彼女と喧嘩をした。時刻は良く覚えていないが、良く晴れた夕方だった。場所は俺の家。五階建てマンションの最上階の一室。
元々は俺が悪いんだよ。俺が浮気したからだ。今日、初めて彼女を家に連れてきたんだが、その時に俺と浮気相手が一緒に写っている写真を見られてしまった。
彼女、高所恐怖症で脚立も登れないようなか弱い娘だったから、まさかこんなに怒るとは思わなかったよ。
カッとなった彼女に手痛い一撃を喰らった時は、流石に参ったよ。反省した。俺は謝った。
さすがにやりすぎてしまったことを悟ったのか、彼女も謝ってきた。泣きながら俺にしがみついた。白いコートが汚れるくらい、ギュッと抱きしめてくれた。
その時、俺はわかったよ。この女を愛してたんだって。誰よりも、誰よりも好きだったんだって。
俺も彼女を力いっぱい抱きしめたかった。でも、それは出来なかった。
俺は心を鬼にして彼女を突き放した。
「俺に触るな、汚れるだろ!! 涙を零すな!! 帰れ!!」と。そして彼女のコートを奪い、何処でも買えるような紺色のレインコートを投げつけた。
そして、俺は思い出した。この家の近所で、最近刃物を持った変質者が度々目撃され、警察が常にパトロールをしているということを。
俺は言った。「危ないから、ここを出たら明日の朝までずっと友人と一緒にいろ。後で電話するから、絶対だぞ!!」と。
彼女は頷いてレインコートを着込み、フードを深々と被ってそそくさと帰っていく。
ふう、やれやれだぜ。
俺は彼女が好きだった。プロポーズした時は絶対に幸せにしてやると約束した。なのに、俺は彼女を全然幸せにしてやれなかった。
それどころか、俺のせいで彼女は不幸のどん底に陥ってしまうかもしれない。
俺は重い身体を引きずって、台所に立った。そして洗い物をする。
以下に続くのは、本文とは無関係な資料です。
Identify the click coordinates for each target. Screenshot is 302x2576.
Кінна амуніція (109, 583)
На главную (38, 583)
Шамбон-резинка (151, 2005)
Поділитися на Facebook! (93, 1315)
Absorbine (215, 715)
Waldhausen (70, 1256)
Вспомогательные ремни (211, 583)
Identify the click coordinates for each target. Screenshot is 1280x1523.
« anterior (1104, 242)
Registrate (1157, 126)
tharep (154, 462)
そう、刺身にしようと魚を卸していた途中だったな。包丁についた血とかは良く洗い落としておかないと。特に持ち手の柄の部分はしつこいくらい入念に洗う。
そして、脱衣所でコートを脱ぐ。脱いだコートは、風呂場の湯の張った浴槽に放り込んでおいた。こうした方が、良く落ちるんだ。
相当辛い。頭痛はするし、眩暈もする。でも、大好きな彼女のためにもうひとふん張りだ。
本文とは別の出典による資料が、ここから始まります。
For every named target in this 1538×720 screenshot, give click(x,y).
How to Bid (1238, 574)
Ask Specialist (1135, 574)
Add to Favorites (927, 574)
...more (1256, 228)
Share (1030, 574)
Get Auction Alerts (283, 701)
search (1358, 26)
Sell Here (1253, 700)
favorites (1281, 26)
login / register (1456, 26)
まずは床掃除。ドアノブや壁などを念入りに。床に目を落とすと、茶髪に染めた彼女の髪の毛が落ちている。危ない危ない。こういうものはしっかりと拾っておかないと。
俺は彼女のコートと浮気相手と一緒に写っている写真を鋏で細かく切り刻み、彼女の髪の毛と一緒にトイレに流した。そう、彼女へのお別れの気持ちを込めて。
最後に部屋全体を見回す。うん、すっかり綺麗になった。女っけの無いむさ苦しい部屋だ。それが俺にはお似合いだ。
俺は彼女に電話をかけながらドアと、バルコニーを除く窓を全て内側から鍵をかけた。途中で彼女の友達にも電話を代わって貰い、「今、何時でしたっけ?」というような他愛無い会話をして電話を切る。
その後、金属バットを持ってバルコニーに出ると、外側から室内目掛けてガラスを粉々に叩き割った。わざと近所の人にも聴こえるように、ガッシャ~ン!! と盛大に。そう、ここは五階。だから、絶対大丈夫。彼女は俺が守ってみせる。
もうそろそろ体力の限界だ。眠い。でも、眠るのはもう少し後だ。あと少し頑張れば、好きなだけ眠れるのだから。
俺は110番通報した。慌てて言う。
「助けてくれ!! 刃物を持った髭面の男が窓から部屋に入ってきた!! こっちに来る、うわ、やめろ、うぎゃああああああ!!」

電話を切る。そのまま、俺は静かにソファに横たわる。ああ、眠い。
最後に思い浮かべるのは、彼女と付き合っていた頃の楽しい思い出。
俺みたいな奴のことなんか忘れて、幸せになってくれよ。